# Text

....

First, thank you Paul (Tellier), for those extremely kind introductory remarks, which are particularly meaningful coming, as they do, from someone who uniquely understands the roles and the lives of senior public servants, and the position of the Clerk.
And second, thank you to everyone who offered such generous remarks, exaggerated stories, and best wishes this evening. As Yogi Berra once observed “half the lies they tell aren't true.” Tonight's speakers are all exceptional political leaders, business leaders, university leaders, public service leaders, and it has been an honour and a privilege to have worked with you over my career, to improve public policy and to help make Canada the ongoing success story it is.
Prime Minister Harper showed great confidence in me and in our federal public service by appointing someone from within whom he did not know and had never worked with, as the 20th Clerk of the Privy Council and the Secretary to the Cabinet. The last 3½ years have encompassed a rather remarkable combination of events… a new government, a fractious minority Parliament, a war in Afghanistan, global security problems, a new U.S. Administration, a global financial crisis and a worldwide recession. Working with Mr. Harper over this period and on these challenges has been fascinating, and I have always appreciated his support.
Prime Minister Chrétien, first appointed me a deputy minister, at Industry Canada in 1995, and then appointed me Deputy Minister of Finance in 2000. I really appreciate your presence this evening, your generous remarks and your support of various policies I worked on as a deputy minister, both at Industry and Finance.
If I may reminisce, I remember to this day my first meeting with Prime Minister Chrétien after I was appointed DM of Finance. The Prime Minister's Office called, and said that the PM wanted to see me that afternoon about the Fiscal Monitor. As a good bureaucrat, I immediately organized a briefing with the Finance team, wondering what the problem was with the Fiscal Monitor and why the Prime Minister of Canada was so urgently interested. The briefing was comprehensive, no one could identify an obvious problem with the recently published Fiscal Monitor, and the advice from my staff was that, if I couldn't answer a specific question, indicate that the cause was special factors.

....

# Information supplied
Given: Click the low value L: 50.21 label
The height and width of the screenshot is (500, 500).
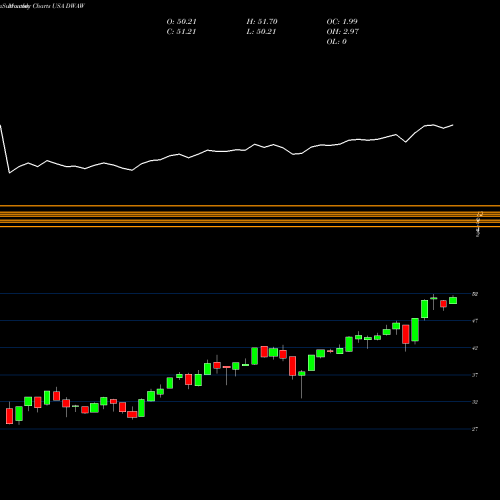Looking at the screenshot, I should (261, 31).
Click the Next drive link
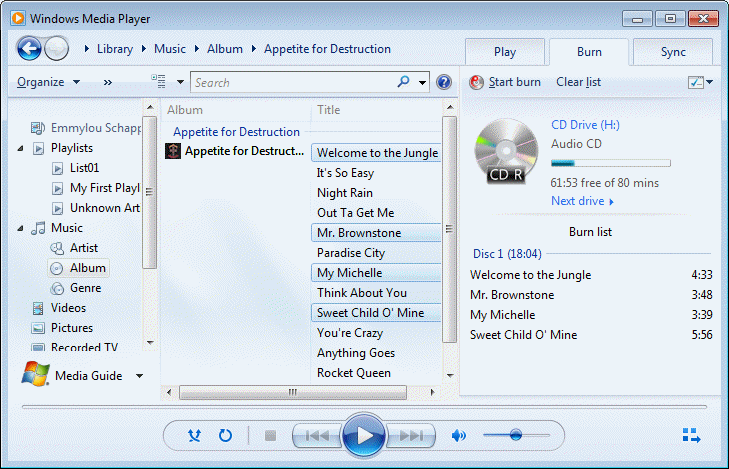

....

# Exercise requirements
In the speech, what year did Prime Minister Chrétien appoint the speaker Deputy Minister of Finance?

# Exercise solution
2000